[SOURCE MATERIAL — start]

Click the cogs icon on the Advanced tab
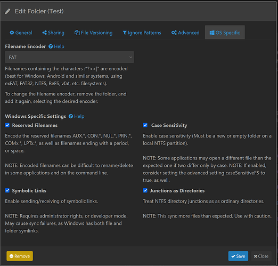Image resolution: width=278 pixels, height=266 pixels. pos(174,33)
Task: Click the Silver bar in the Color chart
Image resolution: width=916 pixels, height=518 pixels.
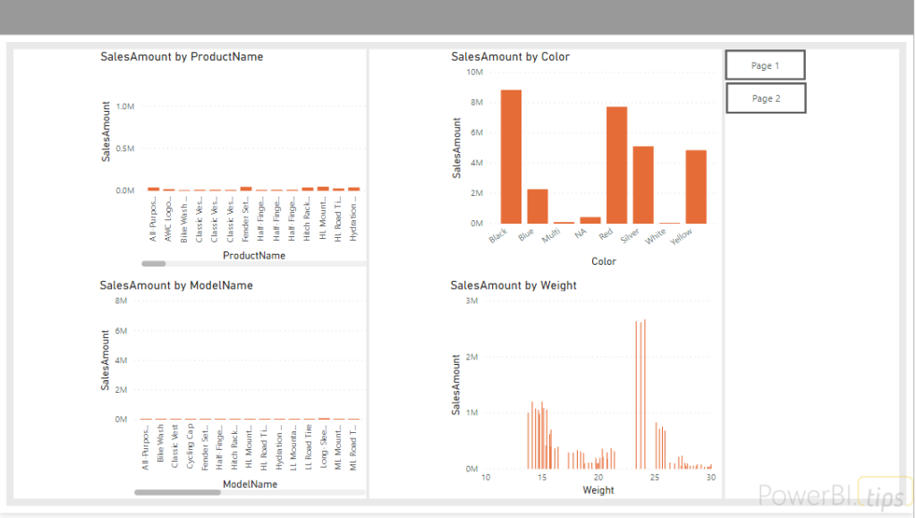Action: [643, 184]
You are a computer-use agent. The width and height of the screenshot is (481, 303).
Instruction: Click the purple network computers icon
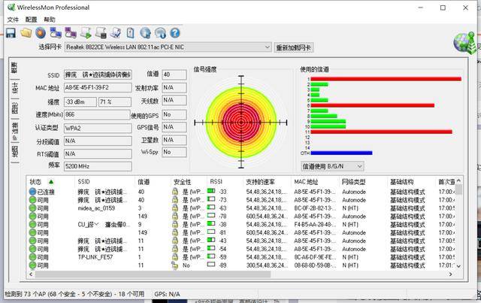point(71,33)
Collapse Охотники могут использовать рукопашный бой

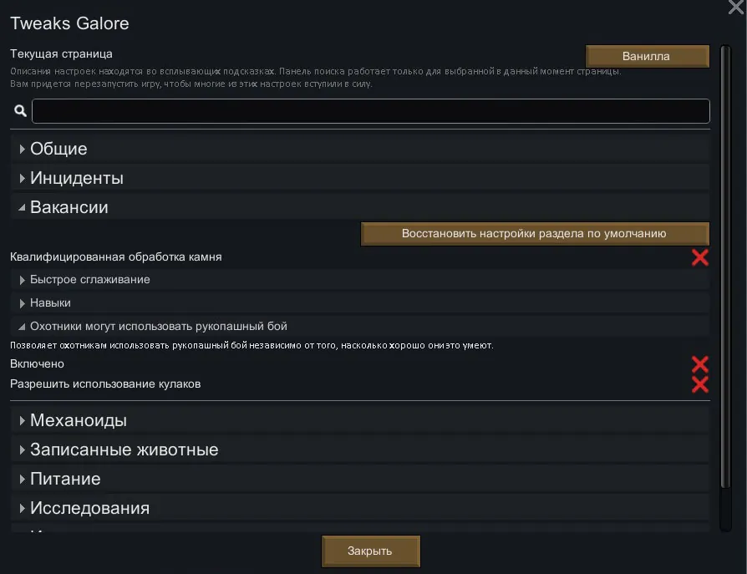point(158,326)
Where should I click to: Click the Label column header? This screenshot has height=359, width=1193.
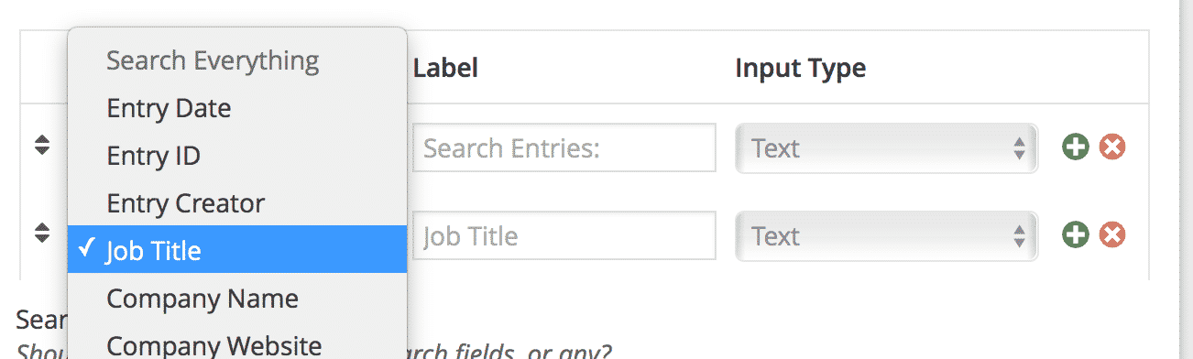[445, 68]
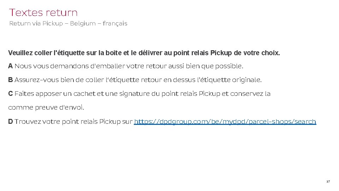
Task: Click the bold letter B marker
Action: pyautogui.click(x=11, y=80)
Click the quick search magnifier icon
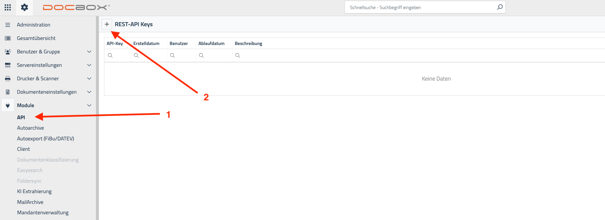The width and height of the screenshot is (605, 220). tap(500, 7)
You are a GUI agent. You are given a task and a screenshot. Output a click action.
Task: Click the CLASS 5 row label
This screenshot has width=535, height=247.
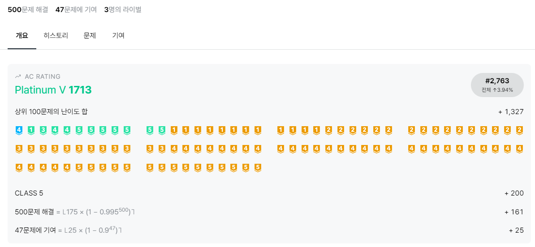pyautogui.click(x=29, y=193)
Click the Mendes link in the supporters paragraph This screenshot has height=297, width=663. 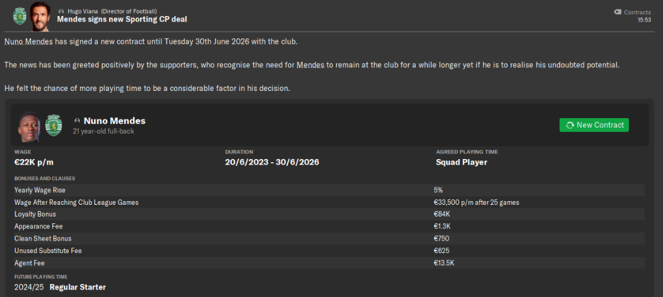coord(311,65)
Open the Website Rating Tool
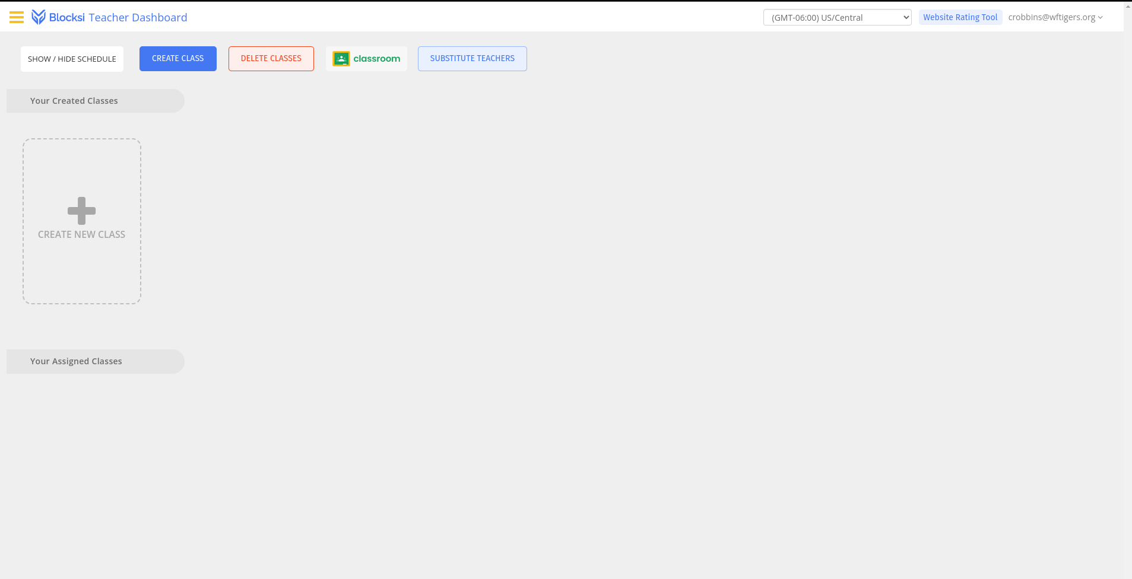 pyautogui.click(x=960, y=17)
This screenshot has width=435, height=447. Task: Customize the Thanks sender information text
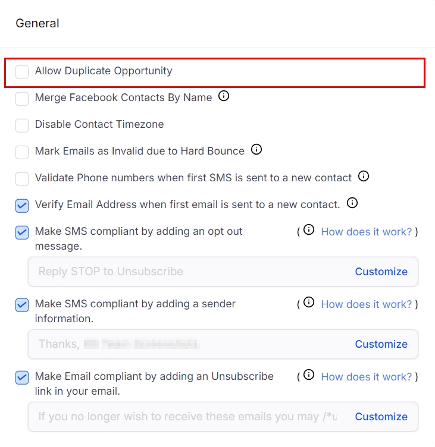click(381, 344)
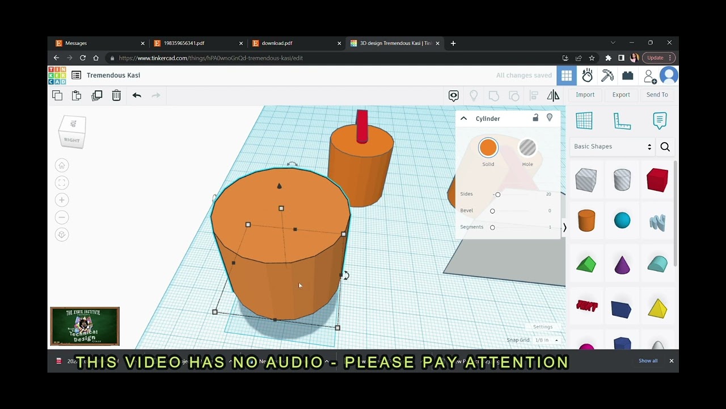726x409 pixels.
Task: Open the Basic Shapes category dropdown
Action: coord(613,147)
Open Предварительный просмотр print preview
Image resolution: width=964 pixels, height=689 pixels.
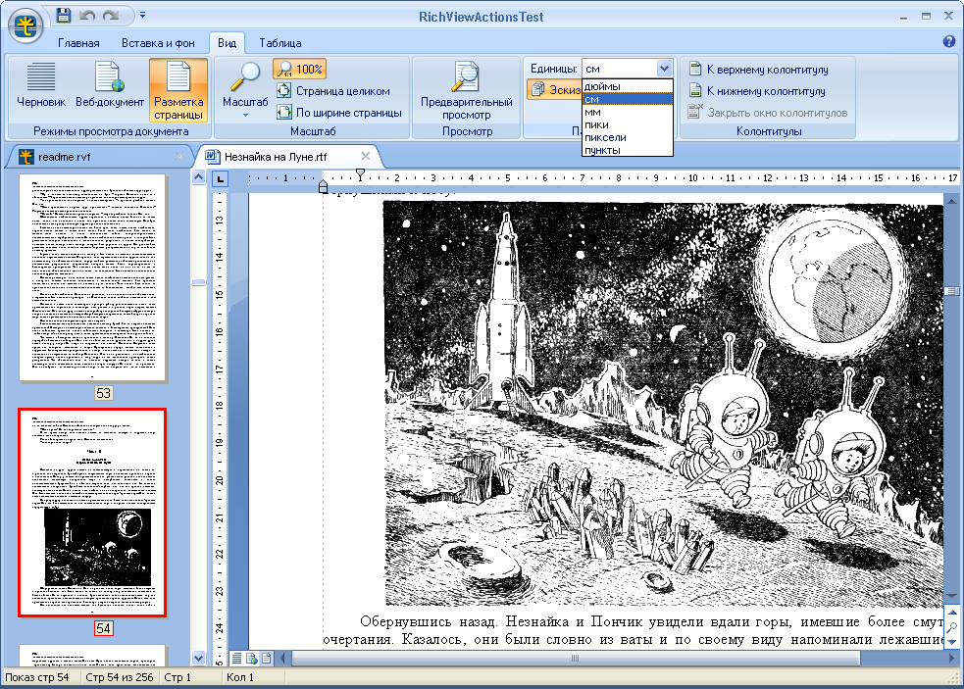(466, 90)
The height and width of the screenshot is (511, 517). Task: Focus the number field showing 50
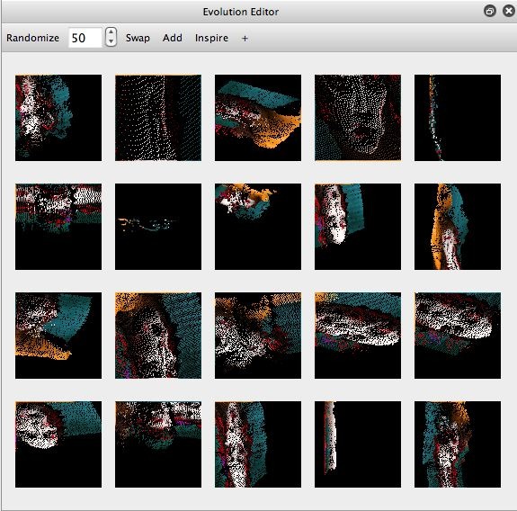85,38
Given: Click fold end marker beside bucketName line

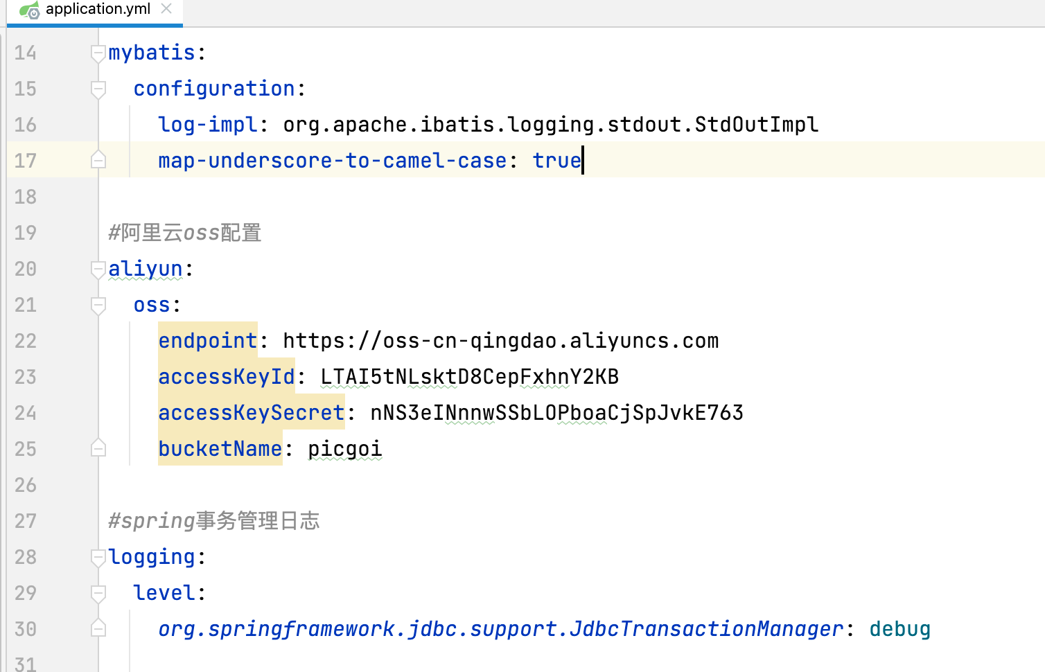Looking at the screenshot, I should coord(98,448).
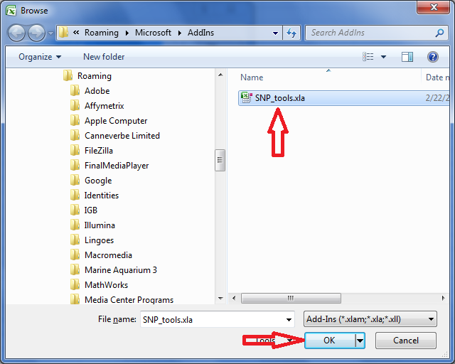Click the Forward navigation arrow button
The height and width of the screenshot is (364, 455).
[x=36, y=33]
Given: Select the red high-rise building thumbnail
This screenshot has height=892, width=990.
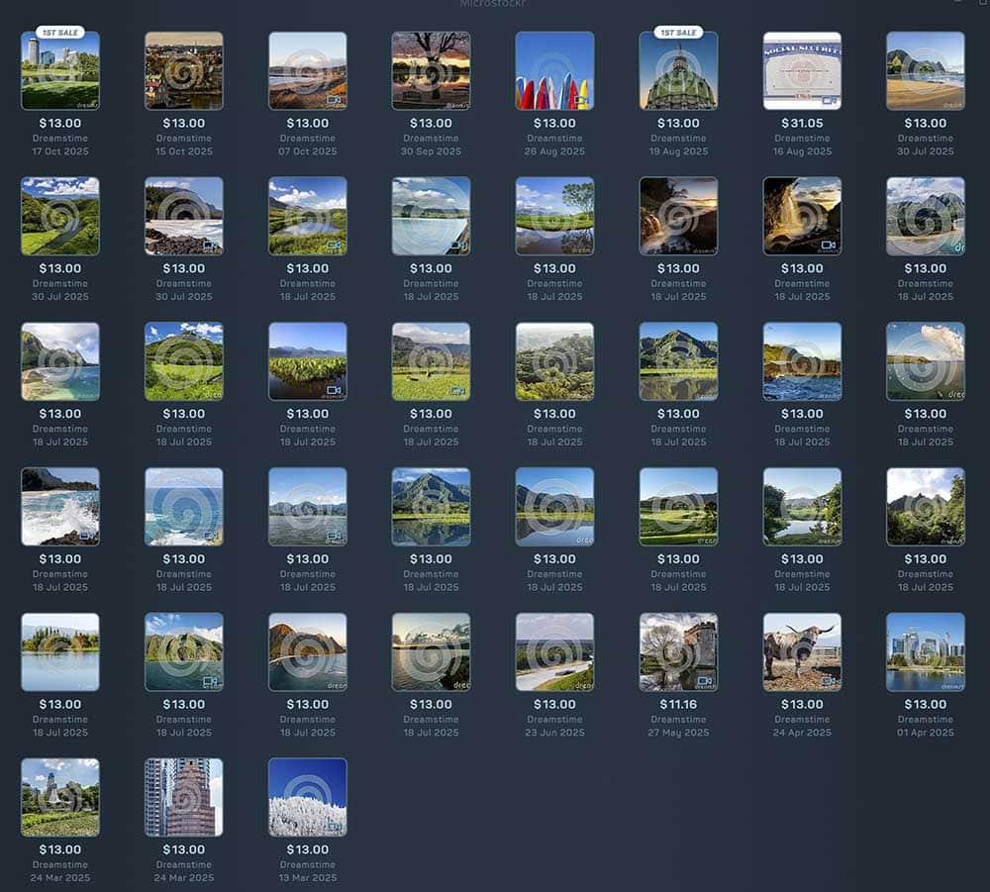Looking at the screenshot, I should point(183,797).
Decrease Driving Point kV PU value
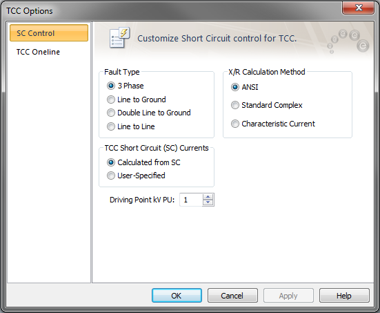Viewport: 380px width, 313px height. [208, 202]
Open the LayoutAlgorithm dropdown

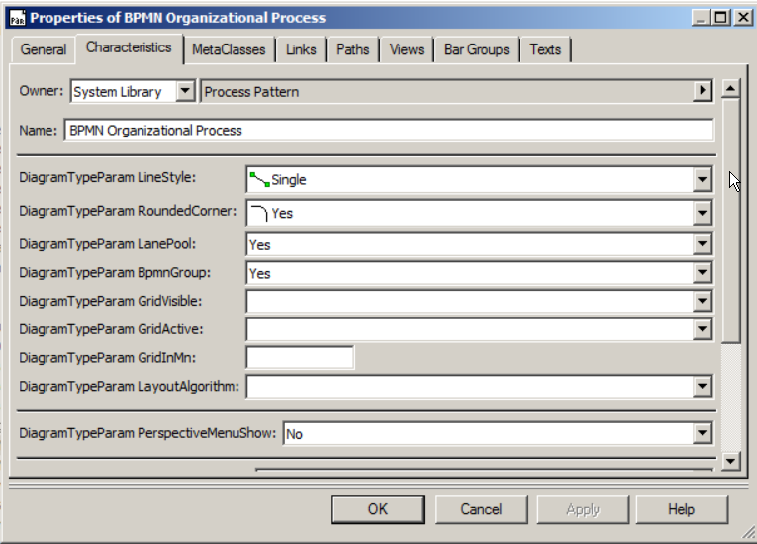click(x=703, y=387)
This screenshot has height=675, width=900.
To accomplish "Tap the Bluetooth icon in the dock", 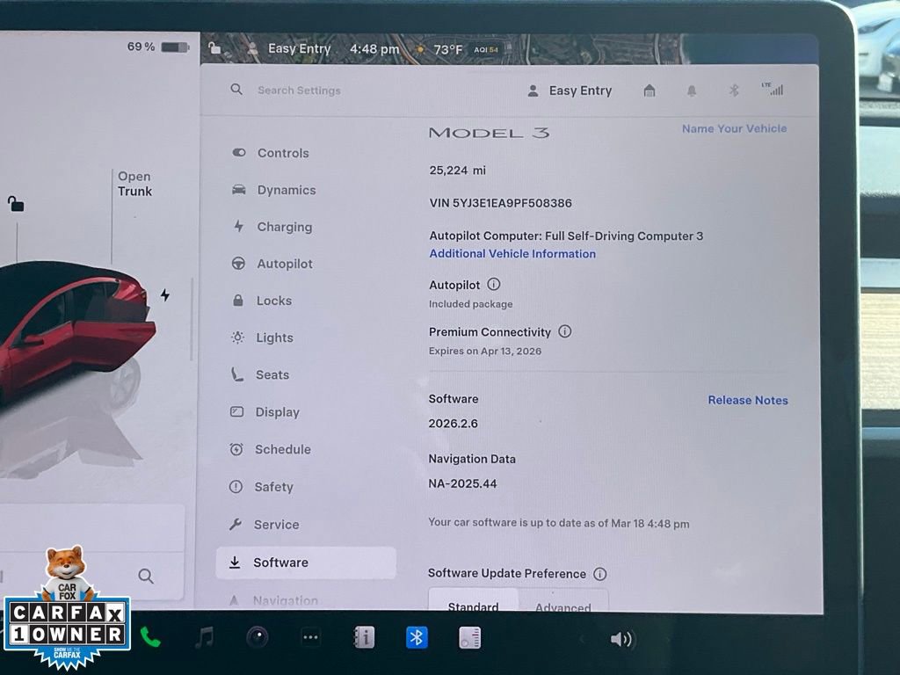I will point(416,637).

[SOURCE MATERIAL — finish]

▶ _WORK ORDER_: Find the lines in the entries above where "agent" occurs, and copy each of them.

▶ _YOUR RESPONSE_:
You are a computer-use agent. The width and height of the screenshot is (481, 303).
You are a GUI agent. You are given a task and a screenshot. Output a click action.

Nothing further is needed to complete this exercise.